Untuk menjaga kualitas dan integritas Dewan Pengawas, setiap calon anggota harus memenuhi sejumlah persyaratanantara lain:

  • Memiliki integritas, dedikasi, serta pemahaman terhadap isu-isu rumah sakit;
  • Tidak pernah dinyatakan pailit atau terlibat dalam kebangkrutan badan usaha;
  • Tidak pernah dihukum karena tindak pidana;
  • Tidak memiliki konflik kepentingan dengan rumah sakit; dan
  • Persyaratan tambahan lainnya sesuai ketentuan pemilik rumah sakit.

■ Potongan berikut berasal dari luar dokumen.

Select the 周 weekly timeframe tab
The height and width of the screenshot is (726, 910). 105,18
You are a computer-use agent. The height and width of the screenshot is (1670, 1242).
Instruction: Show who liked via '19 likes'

Khusus bagi rumah sakit yang menerapkan PPK-BLU atau PPK-BLUD, ketentuan mengenai keanggotaan Dewan Pengawas mengikuti aturan perundang-undangan yang mengatur badan layanan tersebut.

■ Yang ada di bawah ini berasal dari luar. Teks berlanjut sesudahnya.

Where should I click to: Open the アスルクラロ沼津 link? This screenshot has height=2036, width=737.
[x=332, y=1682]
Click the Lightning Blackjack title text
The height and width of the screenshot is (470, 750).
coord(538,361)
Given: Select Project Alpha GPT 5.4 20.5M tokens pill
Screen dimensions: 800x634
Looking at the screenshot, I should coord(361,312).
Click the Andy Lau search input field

Dewan Pengawas dalam menjalankan fungsinya harus menjunjung tinggi etika rumah sakit. Pembentukan Dewan Pengawas dilakukan melalui Keputusan Pemilik Rumah Sakit, dan masa jabatannya diatur dalam Peraturan Internal Rumah Sakit sesuai dengan kebijakan institusi.

Problem Dewan Pengawas saat ini

Meskipun regulasi telah ada, implementasi Dewan Pengawas masih menghadapi kelemahan. Pertama, sifat opsional dalam UU (“dapat membentuk”) membuat beberapa pemilik RS tidak membentuk Dewan Pengawas sama sekali. Observasi di NTB tahun 2023 menunjukkan sejumlah RS belum memiliki Dewan Pengawas, atau ada yang memiliki namun komposisinya tidak sesuai aturan. Kelemahan kedua, kapasitas dan efektivitas Dewan Pengawas bervariasi. Penelitian studi kasus di RSUD dr. H.M. Rabain (BLUD Muara Enim) menemukan Dewan Pengawas di sana belum menjalankan tugas dan fungsinya secara optimal, bahkan belum berkontribusi positif terhadap good governance RS.

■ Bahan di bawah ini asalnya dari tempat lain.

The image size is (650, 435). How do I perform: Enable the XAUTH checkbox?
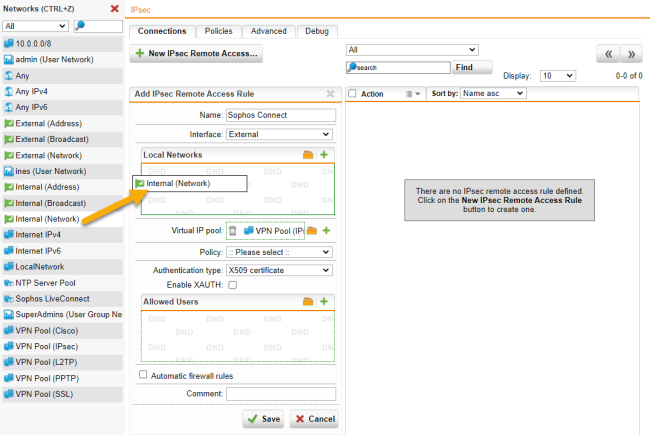[232, 285]

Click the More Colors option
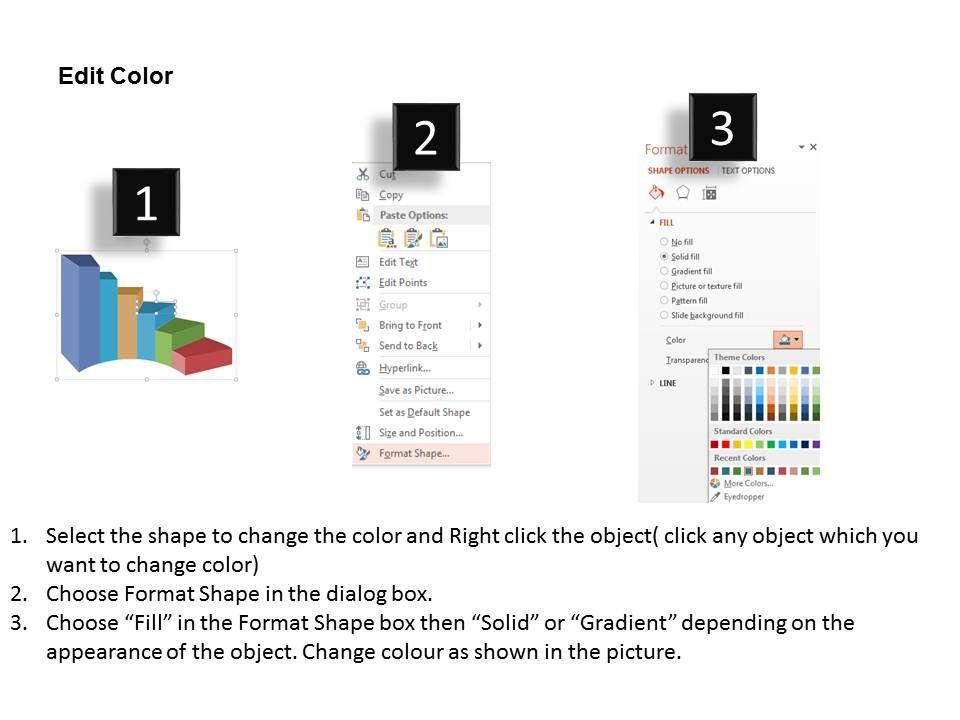[x=747, y=483]
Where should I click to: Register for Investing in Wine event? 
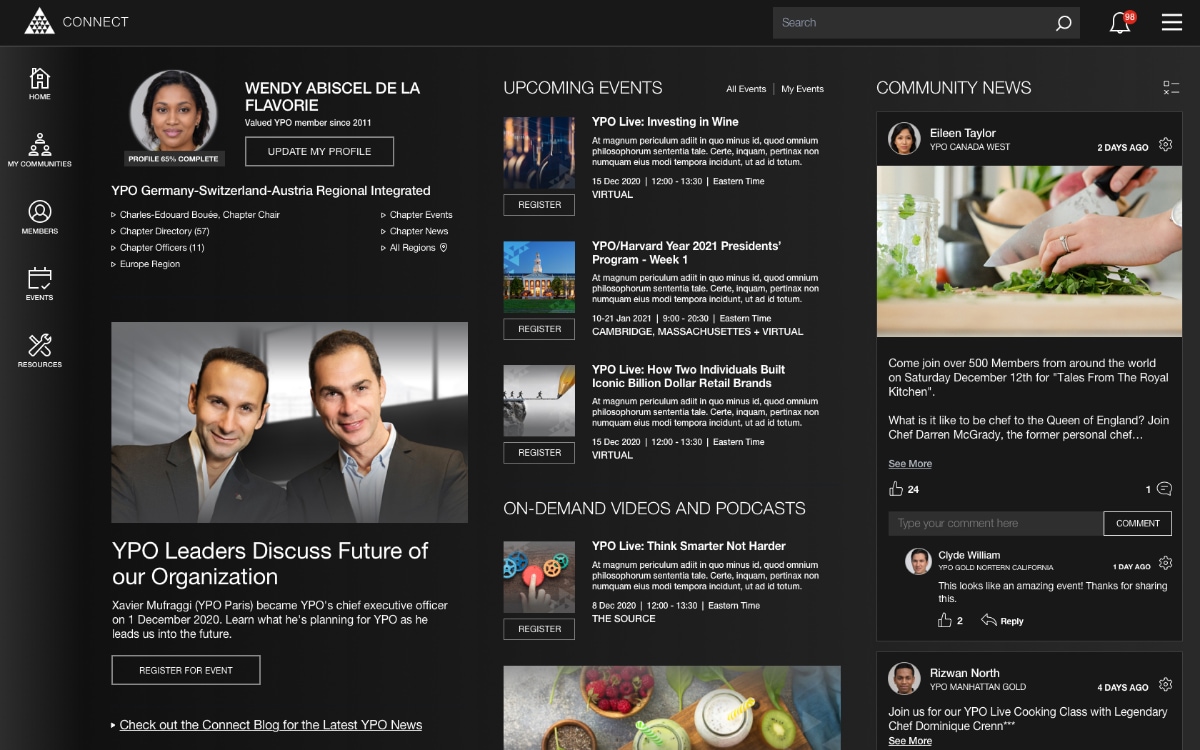pyautogui.click(x=539, y=205)
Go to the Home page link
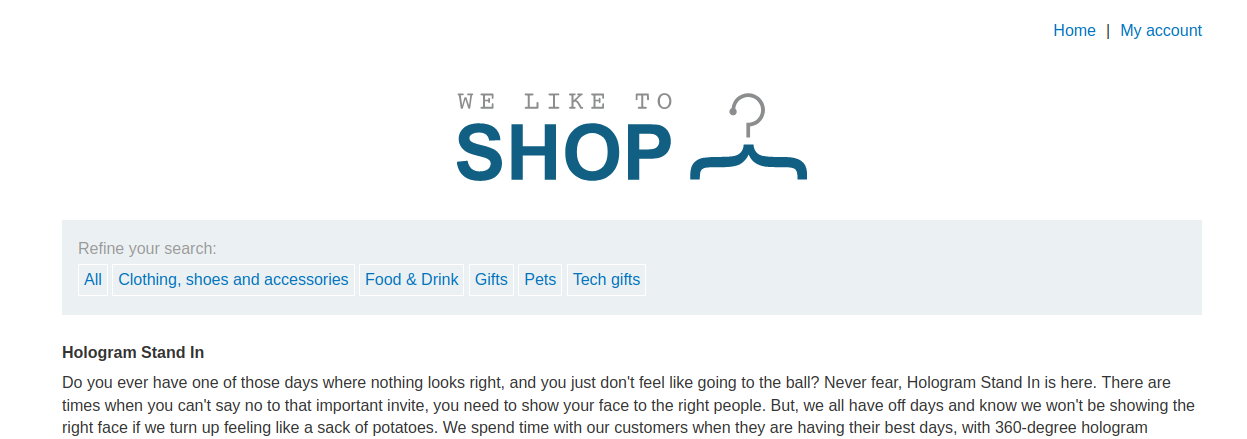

Temuan ini mengindikasikan kelemahan dari sisi sumber daya manusia Dewan (kompetensi, pemahaman peran) maupun dukungan sistem (Standard Operating Procedure pengawasan yang belum matang). Kelemahan ketiga, kewenangan Dewan Pengawas terbatas pada pengawasan dan rekomendasi, tanpa eksekusi langsung. Dewan tidak memiliki kuasa eksekutif, sehingga efektivitas pengawasan sangat bergantung pada kemauan manajemen menindaklanjuti rekomendasi. Jika direktur RS tidak kooperatif, Dewan bisa sulit memaksakan perbaikan kecuali melalui pemilik. Keempat, ada potensi konflik kepentingan atau independensi tergerus bila proses penunjukan anggota tidak transparan. Misalnya, penunjukan “tokoh masyarakat” yang sebenarnya masih memiliki afiliasi kepentingan dengan rumah sakit dapat melemahkan obyektivitas Dewan. Ketiadaan aturan tegas tentang remunerasi dan sanksi juga jadi titik lemah: anggota Dewan biasanya bukan pegawai tetap, dan ada kemungkinan kurang aktif jika insentif minim. Selain itu, belum semua Dewan Pengawas mengikuti standar audit internal pemerintah (APIP) atau berkoordinasi efektif dengan Satuan Pengawas Internal (SPI) RS – seperti dicatat pada studi di atas sehingga fungsi kontrol bisa tumpang tindih atau tidak optimal.